The officer staggered back mortally wounded, but recovered himself, and the next instant the cowboy reeled from his saddle, a load of buckshot through his breast.
After the boys left us for town, the remainder of us, belonging to the third and fourth guard, grazed the cattle forward leisurely during the afternoon. Through cattle herds were in sight both up and down the river on either side, and on crossing the Mulberry the day before, we learned that several herds were holding out as far south as that stream, while McNulta had reported over forty herds as having already passed northward on the trail. Dodge was the meeting point for buyers from every quarter. Often herds would sell at Dodge whose destination for delivery was beyond the Yellowstone in Montana. Herds frequently changed owners when the buyer never saw the cattle. A yearling was a yearling and a two year old was a two year old, and the seller's word, that they were "as good or better than the string I sold you last year," was sufficient. Cattle were classified as northern, central, and southern animals, and, except in case of severe drouth in the preceding years, were pretty nearly uniform in size throughout each section. The prairie section of the State left its indelible imprint on the cattle bred in the open country, while the coast, as well as the piney woods and black-jack sections, did the same, thus making classification easy.

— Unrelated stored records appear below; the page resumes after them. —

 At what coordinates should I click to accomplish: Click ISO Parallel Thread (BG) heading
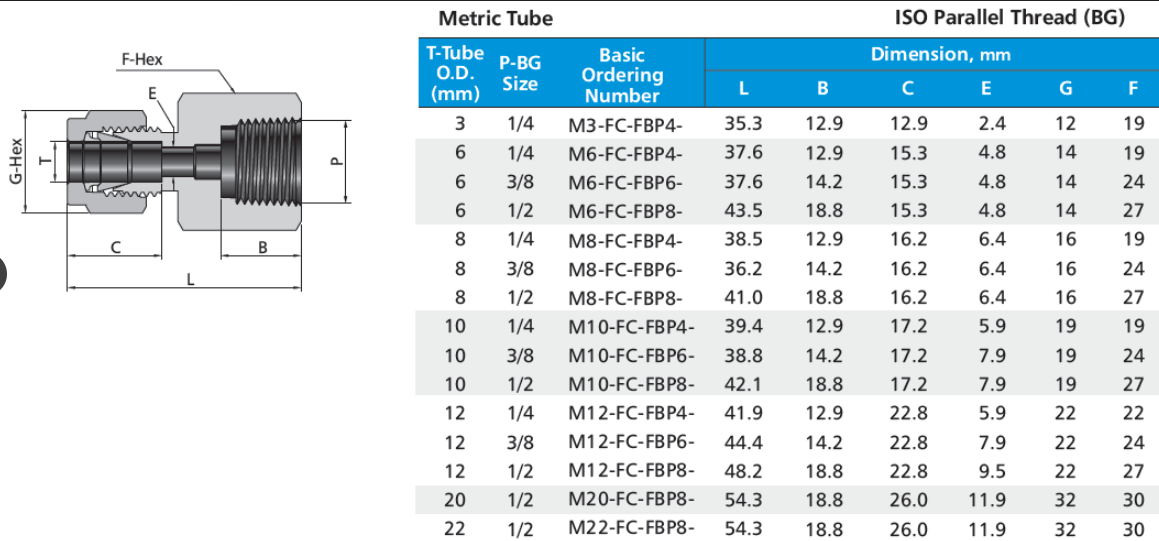point(1009,17)
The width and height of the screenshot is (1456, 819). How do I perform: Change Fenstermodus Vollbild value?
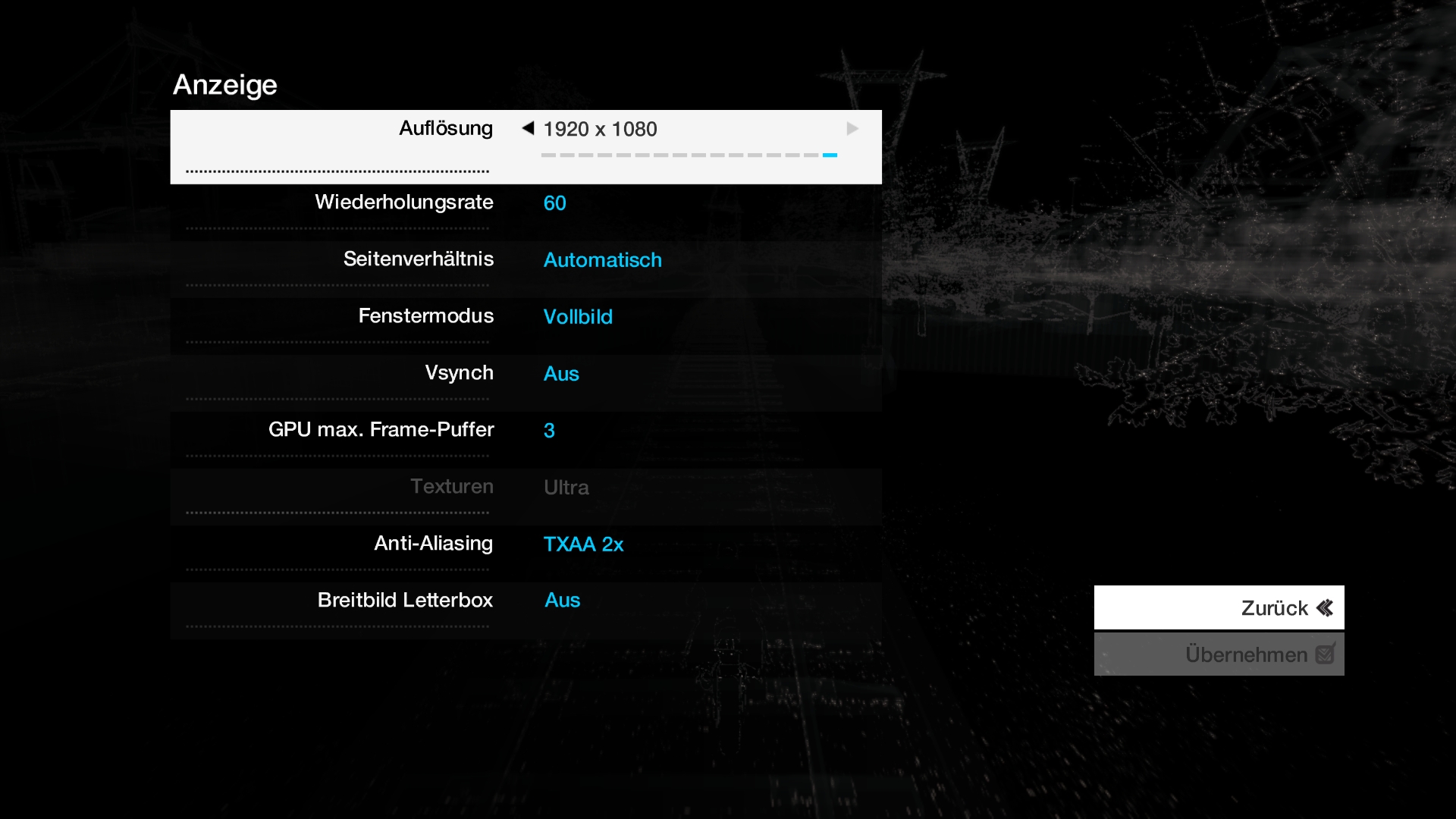pyautogui.click(x=578, y=317)
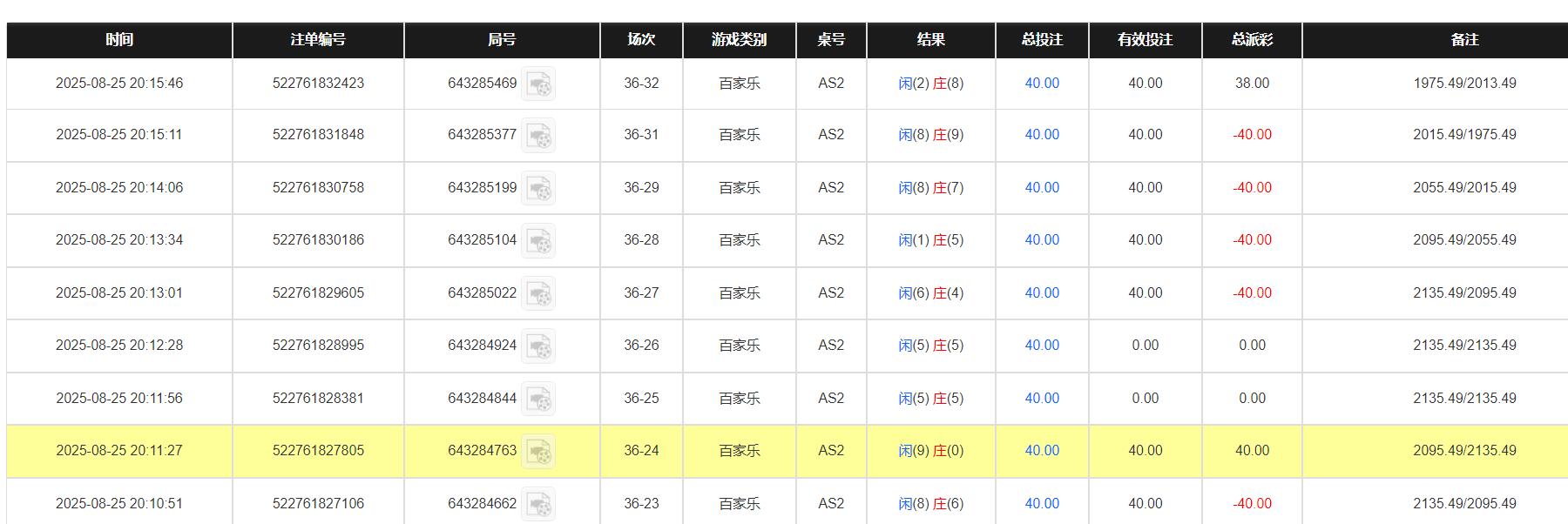Click the result 闲(8) 庄(9) link
1568x524 pixels.
point(930,135)
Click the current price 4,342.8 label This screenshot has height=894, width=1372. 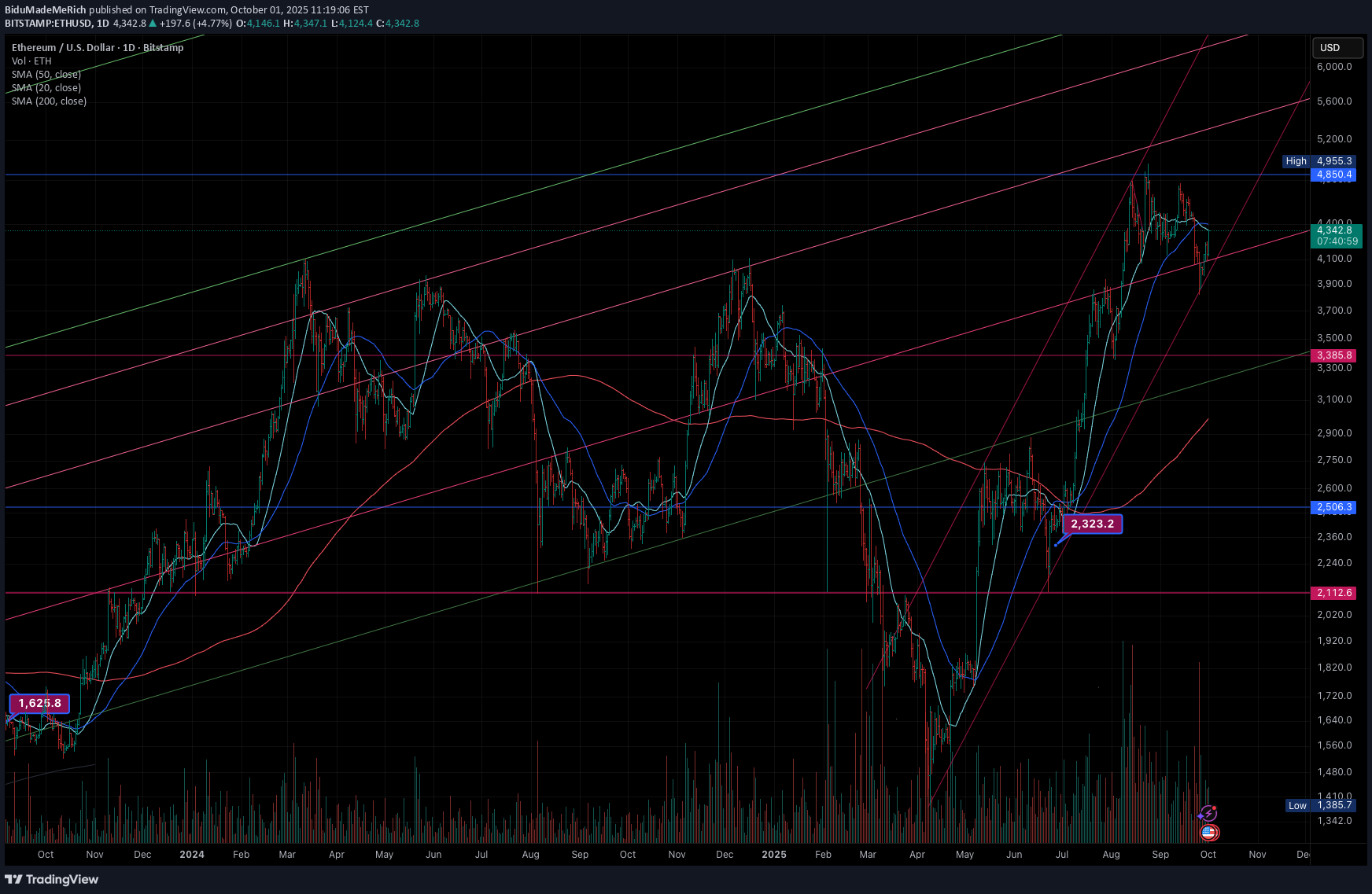pyautogui.click(x=1334, y=230)
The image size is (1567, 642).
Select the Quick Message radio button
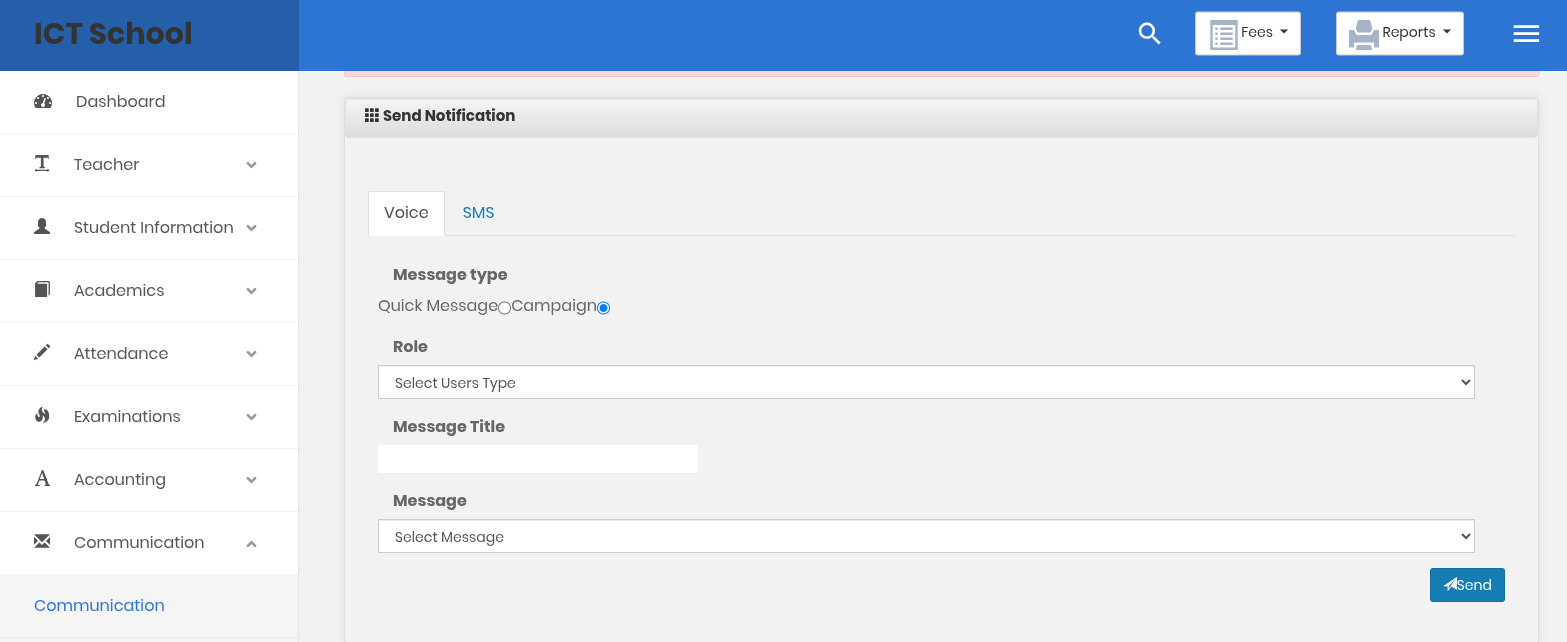click(504, 308)
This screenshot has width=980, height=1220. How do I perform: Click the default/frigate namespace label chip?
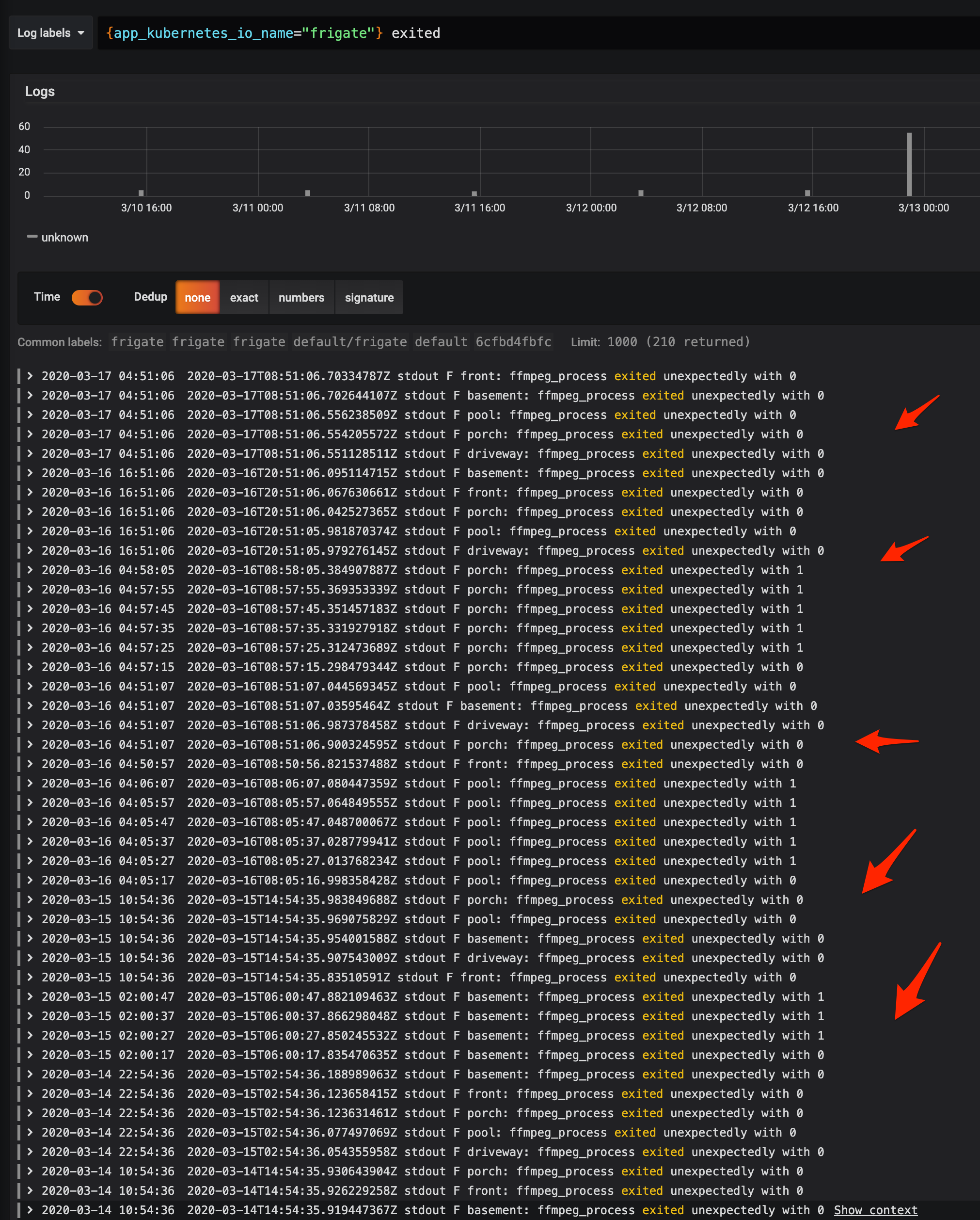coord(349,342)

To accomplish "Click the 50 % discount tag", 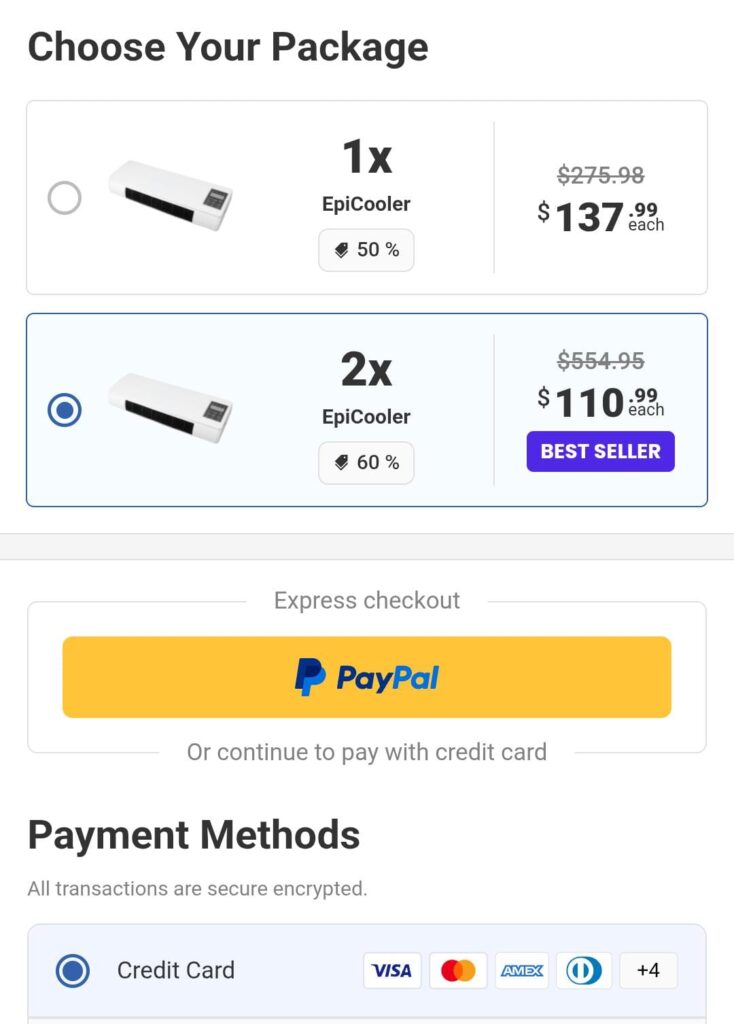I will 366,250.
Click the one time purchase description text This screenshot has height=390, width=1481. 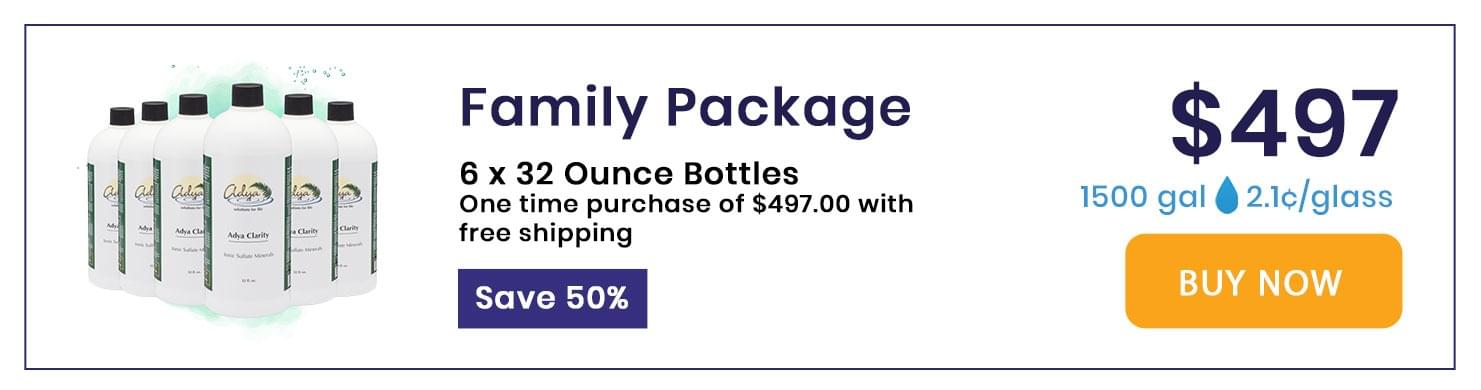point(685,219)
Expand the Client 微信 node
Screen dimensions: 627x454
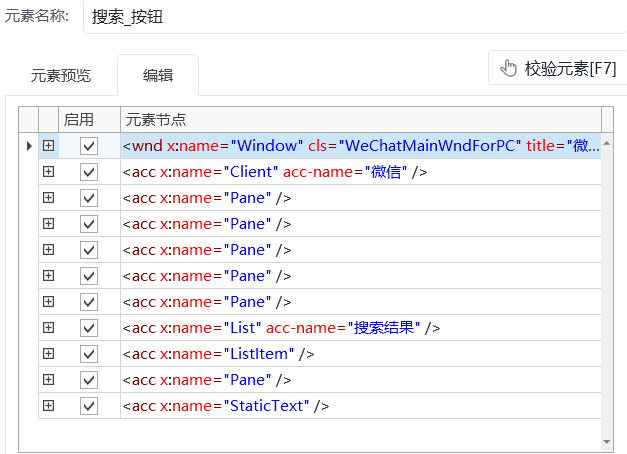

McCann overtook us early in the evening, and, being an obliging fellow, was induced by Forrest to stand the first guard with Honeyman so as to make up the proper number of watches, though with only two men on guard at a time, for it was hardly possible that any of the others would return before daybreak. There was much to be seen in Dodge, and as losing a night's sleep on duty was considered nothing, in hilarious recreation sleep would be entirely forgotten. McCann had not forgotten us, but had smuggled out a quart bottle to cut the alkali in our drinking water. But a quart amongst eight of us was not dangerous, so the night passed without incident, though we felt a growing impatience to get into town. As we expected, about sunrise the next morning our men off on holiday rode into camp, having never closed an eye during the entire night. They brought word from Flood that the herd would only graze over to Saw Log Creek that day, so as to let the remainder of us have a day and night in town. Lovell would only advance half a month's wages--twenty-five dollars--to the man. It was ample for any personal needs, though we had nearly three months' wages due, and no one protested, for the old man was generally right in his decisions. According to their report the boys had had a hog-killing time, old man Don having been out with them all night.